The commission recommended lifting the purchase age from 18 to 20, making it illegal for those under 20 to drink or have alcohol in a public place, and making it illegal to supply alcohol to under-18s unless it comes from the parents and in a responsible manner.

The Government has said it will respond to the report within months, but has already said raising the excise tax on alcohol by 50 per cent is "extremely unlikely".

The purchase age for alcohol has always been considered a conscience vote issue, though some MPs support having all alcohol issues decided on party votes.

Mr Key said he did not know James personally and declined to comment on his death out of respect for the Webster family.

Letter in full:

Dear John,

Today my son ( and yours) dresses in formal uniform to go to school and remember another student who has died this year! This time it is even more tragic, this is a preventable death, and right now you and your colleagues can act to reduce the chances of this and other alcohol related tragedies happening.

Tomorrow I will go to work in Manukau and talk again to many young women and some men about their unwanted rapes, assaults, pregnancies, and... their binge drinking. It is no coincidence that the drinking goes hand in hand with the other problems! I see it every day, as a doctor in a family planning clinic I take the drinking history on every patient and talk to them as I can, in the short consultation. But I only talk to a few every day and only some of them will be able to swim against the tide and culture of drinking that is so prevalent today.

You and your colleagues, right now have the ability to change the culture of excessive drinking. By lifting the purchase age, reduce alcohol accessibility and advertising, increasing prices, and reducing drink-driving levels, you can make a significant differences for our youth and others of today. It is ok to drink but not ok to have it impact on so more other areas of life. It reduces productivity, has huge, medical, policing and legal costs, as well as the emotional cost of death, road traffic accident, violent crime, assault, rape.

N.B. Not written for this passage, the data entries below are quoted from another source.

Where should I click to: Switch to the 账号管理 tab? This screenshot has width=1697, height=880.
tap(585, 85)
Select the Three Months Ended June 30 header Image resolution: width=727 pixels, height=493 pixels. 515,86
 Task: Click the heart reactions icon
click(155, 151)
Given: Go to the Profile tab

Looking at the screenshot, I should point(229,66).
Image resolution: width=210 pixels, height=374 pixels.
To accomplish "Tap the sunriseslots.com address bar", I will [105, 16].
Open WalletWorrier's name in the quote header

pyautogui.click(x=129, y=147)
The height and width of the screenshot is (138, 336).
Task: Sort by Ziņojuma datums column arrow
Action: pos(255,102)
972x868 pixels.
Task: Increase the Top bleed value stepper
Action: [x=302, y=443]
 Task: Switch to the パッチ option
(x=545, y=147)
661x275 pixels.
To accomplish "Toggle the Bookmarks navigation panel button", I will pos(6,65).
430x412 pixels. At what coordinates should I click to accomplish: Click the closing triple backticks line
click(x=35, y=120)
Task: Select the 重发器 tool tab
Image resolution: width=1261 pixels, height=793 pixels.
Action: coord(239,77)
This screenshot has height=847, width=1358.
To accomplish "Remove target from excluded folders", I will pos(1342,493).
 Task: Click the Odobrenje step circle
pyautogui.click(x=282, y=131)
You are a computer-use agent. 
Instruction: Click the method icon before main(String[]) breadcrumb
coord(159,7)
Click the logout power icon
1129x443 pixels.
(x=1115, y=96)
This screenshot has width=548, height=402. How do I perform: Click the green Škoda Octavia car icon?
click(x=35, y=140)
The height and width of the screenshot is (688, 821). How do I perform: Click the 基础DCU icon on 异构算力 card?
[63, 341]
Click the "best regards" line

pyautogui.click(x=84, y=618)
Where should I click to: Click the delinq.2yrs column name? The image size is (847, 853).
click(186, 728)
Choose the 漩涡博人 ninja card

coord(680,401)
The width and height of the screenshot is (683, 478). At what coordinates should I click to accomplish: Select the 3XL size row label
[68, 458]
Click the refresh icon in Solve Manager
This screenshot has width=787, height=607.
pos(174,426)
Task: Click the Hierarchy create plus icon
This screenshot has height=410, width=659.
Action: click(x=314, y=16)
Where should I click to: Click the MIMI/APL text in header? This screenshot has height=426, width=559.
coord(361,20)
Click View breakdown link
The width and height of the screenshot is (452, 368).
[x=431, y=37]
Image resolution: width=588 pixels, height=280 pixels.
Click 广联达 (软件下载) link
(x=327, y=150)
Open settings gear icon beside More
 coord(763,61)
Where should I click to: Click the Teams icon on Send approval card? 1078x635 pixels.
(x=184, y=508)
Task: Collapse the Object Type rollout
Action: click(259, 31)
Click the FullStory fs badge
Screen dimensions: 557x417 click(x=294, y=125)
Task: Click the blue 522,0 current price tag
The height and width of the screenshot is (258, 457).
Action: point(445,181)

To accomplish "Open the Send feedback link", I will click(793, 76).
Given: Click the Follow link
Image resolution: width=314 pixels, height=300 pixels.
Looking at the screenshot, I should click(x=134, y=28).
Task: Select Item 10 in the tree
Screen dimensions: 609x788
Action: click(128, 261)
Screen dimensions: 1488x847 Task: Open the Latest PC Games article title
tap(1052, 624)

This is a huge issue for our country, we need to be the best we can, not hampered by a cultural hangup, that does not help our young of today. Our future for New Zealand relies on our people particularly the young being the best they can be, not performing under the cloud of hang over, alcohol crimes, or dependence. You can reduce the rate of this and encourage us to see a responsible way to manage this going forward.

Or perhaps explain to me why this is just not reasonable?